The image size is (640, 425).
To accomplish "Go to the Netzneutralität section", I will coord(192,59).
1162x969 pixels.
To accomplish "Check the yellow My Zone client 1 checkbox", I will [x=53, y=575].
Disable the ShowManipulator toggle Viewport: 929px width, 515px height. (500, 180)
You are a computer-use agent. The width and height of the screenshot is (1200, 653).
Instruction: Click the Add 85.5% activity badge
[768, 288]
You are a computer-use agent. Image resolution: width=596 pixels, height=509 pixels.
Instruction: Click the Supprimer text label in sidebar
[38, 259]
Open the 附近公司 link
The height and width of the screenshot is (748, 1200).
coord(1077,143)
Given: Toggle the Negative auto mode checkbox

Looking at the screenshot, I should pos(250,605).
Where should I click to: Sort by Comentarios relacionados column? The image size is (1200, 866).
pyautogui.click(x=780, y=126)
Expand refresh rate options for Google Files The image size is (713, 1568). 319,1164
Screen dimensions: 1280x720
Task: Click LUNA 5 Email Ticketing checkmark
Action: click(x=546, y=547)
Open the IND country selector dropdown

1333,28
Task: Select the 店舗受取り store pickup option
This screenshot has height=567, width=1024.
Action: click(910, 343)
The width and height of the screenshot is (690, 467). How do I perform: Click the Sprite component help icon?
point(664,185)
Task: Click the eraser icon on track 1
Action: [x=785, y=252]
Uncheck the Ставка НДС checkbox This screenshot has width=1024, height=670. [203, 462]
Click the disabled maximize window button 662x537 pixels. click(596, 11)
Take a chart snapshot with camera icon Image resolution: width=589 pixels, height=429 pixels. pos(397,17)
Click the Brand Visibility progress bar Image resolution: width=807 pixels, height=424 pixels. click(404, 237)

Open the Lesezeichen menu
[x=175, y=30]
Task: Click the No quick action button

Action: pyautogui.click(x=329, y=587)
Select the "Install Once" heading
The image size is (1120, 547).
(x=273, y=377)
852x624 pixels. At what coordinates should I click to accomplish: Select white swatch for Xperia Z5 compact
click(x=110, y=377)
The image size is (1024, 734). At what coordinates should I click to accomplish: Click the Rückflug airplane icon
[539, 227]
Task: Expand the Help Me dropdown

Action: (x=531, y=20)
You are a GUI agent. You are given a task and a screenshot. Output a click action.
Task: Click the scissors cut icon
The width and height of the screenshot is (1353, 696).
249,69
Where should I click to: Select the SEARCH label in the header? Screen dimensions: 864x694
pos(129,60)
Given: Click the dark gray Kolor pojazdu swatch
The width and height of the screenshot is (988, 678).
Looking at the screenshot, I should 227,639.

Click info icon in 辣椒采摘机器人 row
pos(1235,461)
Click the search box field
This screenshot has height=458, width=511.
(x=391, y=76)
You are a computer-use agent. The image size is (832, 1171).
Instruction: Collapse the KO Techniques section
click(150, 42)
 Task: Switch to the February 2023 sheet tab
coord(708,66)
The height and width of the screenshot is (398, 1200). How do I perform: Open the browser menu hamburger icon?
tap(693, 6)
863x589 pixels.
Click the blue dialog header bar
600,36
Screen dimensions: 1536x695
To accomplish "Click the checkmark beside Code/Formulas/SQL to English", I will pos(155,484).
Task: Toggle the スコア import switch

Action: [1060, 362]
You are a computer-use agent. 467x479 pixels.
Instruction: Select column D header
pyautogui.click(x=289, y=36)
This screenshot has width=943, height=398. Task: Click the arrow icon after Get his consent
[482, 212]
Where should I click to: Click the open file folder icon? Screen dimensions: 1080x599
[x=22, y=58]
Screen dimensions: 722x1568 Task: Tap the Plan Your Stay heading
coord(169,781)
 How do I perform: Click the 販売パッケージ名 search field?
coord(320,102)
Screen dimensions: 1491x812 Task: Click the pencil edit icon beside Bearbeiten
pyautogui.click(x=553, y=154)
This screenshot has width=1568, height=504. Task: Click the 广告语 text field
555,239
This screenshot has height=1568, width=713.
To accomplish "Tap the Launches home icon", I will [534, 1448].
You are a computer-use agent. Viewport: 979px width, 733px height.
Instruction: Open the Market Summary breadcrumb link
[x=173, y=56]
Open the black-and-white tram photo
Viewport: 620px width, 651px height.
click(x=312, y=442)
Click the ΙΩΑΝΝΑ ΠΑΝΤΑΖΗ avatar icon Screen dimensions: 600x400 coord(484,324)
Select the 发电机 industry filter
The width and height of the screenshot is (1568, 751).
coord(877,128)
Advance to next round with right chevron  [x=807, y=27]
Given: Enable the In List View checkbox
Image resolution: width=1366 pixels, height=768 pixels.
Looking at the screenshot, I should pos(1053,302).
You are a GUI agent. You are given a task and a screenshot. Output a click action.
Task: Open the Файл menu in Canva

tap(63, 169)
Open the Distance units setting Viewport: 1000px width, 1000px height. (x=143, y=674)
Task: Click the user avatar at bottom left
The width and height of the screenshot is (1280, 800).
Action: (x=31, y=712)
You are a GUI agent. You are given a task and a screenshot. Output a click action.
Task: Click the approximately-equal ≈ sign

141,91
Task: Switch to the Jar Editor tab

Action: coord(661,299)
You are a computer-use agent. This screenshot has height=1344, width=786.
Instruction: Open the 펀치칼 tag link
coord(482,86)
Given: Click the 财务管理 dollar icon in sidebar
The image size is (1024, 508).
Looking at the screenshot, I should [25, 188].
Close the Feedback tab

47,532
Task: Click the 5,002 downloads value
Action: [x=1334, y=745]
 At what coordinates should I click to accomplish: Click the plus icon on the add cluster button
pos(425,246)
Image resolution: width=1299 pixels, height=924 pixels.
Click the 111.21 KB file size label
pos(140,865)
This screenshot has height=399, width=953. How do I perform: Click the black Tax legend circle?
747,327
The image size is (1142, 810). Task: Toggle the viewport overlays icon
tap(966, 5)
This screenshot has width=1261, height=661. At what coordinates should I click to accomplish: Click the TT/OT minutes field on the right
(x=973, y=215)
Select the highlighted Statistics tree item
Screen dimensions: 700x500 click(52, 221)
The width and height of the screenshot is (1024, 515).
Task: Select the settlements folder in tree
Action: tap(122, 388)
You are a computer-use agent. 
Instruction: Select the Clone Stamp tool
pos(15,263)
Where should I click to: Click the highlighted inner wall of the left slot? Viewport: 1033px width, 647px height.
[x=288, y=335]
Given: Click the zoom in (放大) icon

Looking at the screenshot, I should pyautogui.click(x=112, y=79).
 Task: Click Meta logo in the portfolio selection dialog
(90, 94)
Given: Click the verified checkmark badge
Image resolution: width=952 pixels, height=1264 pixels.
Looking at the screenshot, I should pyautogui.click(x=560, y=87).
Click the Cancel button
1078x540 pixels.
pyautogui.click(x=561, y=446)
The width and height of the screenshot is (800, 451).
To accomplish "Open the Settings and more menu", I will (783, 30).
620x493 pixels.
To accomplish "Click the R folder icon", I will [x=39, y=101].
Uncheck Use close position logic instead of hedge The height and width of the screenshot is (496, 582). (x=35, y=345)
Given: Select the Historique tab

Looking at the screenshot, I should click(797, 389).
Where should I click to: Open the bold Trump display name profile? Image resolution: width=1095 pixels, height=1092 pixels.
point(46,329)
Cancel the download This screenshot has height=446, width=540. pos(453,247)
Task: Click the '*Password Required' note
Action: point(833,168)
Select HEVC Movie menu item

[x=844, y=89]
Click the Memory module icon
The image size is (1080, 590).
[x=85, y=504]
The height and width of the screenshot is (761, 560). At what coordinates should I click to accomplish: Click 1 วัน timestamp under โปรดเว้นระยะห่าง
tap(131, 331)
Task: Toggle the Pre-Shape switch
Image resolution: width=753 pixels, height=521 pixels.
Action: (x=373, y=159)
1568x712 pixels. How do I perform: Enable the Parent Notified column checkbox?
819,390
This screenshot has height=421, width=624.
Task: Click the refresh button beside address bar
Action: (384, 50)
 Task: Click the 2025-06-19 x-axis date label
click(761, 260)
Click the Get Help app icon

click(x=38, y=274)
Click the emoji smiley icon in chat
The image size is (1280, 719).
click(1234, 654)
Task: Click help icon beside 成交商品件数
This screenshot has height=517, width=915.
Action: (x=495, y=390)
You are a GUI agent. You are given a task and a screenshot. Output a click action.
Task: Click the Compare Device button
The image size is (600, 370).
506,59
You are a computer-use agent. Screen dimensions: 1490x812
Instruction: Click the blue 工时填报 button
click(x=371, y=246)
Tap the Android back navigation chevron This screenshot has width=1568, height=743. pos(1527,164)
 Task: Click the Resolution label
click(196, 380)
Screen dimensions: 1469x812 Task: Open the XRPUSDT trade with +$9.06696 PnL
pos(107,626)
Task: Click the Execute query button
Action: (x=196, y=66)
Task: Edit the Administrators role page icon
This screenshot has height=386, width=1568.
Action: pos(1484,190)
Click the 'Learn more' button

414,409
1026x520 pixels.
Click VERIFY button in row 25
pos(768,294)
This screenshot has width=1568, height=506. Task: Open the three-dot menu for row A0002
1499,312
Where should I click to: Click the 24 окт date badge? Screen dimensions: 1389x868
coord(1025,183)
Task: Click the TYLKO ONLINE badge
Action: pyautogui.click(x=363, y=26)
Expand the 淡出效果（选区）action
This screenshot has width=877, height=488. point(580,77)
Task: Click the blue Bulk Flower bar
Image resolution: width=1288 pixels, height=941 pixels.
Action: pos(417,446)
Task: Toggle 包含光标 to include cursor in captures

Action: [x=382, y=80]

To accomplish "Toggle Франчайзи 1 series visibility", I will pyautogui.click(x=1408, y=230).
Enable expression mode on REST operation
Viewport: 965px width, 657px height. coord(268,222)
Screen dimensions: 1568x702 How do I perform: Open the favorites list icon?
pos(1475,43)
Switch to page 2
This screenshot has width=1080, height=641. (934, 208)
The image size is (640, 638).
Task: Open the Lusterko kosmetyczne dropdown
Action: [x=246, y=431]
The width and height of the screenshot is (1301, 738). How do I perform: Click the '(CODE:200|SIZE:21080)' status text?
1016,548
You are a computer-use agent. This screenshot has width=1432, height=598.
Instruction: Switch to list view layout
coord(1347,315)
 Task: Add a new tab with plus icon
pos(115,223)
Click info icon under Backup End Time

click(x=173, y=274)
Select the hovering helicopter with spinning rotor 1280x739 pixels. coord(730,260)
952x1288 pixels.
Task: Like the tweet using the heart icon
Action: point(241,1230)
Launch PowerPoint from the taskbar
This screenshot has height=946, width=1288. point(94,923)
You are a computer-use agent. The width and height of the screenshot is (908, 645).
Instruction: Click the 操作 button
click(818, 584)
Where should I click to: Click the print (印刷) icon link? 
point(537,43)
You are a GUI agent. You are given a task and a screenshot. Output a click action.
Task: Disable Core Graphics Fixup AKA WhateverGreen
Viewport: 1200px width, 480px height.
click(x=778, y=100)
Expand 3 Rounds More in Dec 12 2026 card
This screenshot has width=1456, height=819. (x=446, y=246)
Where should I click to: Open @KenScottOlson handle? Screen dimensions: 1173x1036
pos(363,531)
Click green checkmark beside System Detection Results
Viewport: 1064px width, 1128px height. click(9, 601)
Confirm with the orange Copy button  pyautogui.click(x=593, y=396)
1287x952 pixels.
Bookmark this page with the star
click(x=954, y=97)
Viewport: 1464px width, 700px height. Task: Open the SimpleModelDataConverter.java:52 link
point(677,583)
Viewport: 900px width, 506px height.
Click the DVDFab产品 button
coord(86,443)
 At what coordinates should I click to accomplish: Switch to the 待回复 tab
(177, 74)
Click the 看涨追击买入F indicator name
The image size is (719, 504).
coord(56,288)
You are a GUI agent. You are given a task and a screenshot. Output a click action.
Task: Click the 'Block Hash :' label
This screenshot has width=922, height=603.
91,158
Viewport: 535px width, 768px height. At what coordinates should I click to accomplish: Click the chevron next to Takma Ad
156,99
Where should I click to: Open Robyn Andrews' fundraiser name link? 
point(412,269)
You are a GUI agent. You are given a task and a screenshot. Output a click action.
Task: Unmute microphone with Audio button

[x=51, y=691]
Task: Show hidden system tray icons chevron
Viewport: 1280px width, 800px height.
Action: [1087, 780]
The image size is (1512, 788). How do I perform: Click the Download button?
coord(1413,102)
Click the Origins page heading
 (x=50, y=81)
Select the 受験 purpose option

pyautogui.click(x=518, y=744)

Work task:
Go through the listing above and write out exactly the lines starting with the one holding "1568x712 pixels. How" and running through the one holding "You are a computer-use agent. Screen", ends included, and no others.

Answer for this exercise:
1568x712 pixels. How do I perform: Enable the Parent Notified column checkbox?
819,390
This screenshot has height=421, width=624.
Task: Click the refresh button beside address bar
Action: (384, 50)
 Task: Click the 2025-06-19 x-axis date label
click(761, 260)
Click the Get Help app icon

click(x=38, y=274)
Click the emoji smiley icon in chat
The image size is (1280, 719).
click(1234, 654)
Task: Click help icon beside 成交商品件数
This screenshot has height=517, width=915.
Action: (x=495, y=390)
You are a GUI agent. You are given a task and a screenshot. Output a click action.
Task: Click the Compare Device button
The image size is (600, 370).
506,59
You are a computer-use agent. Screen dimensions: 1490x812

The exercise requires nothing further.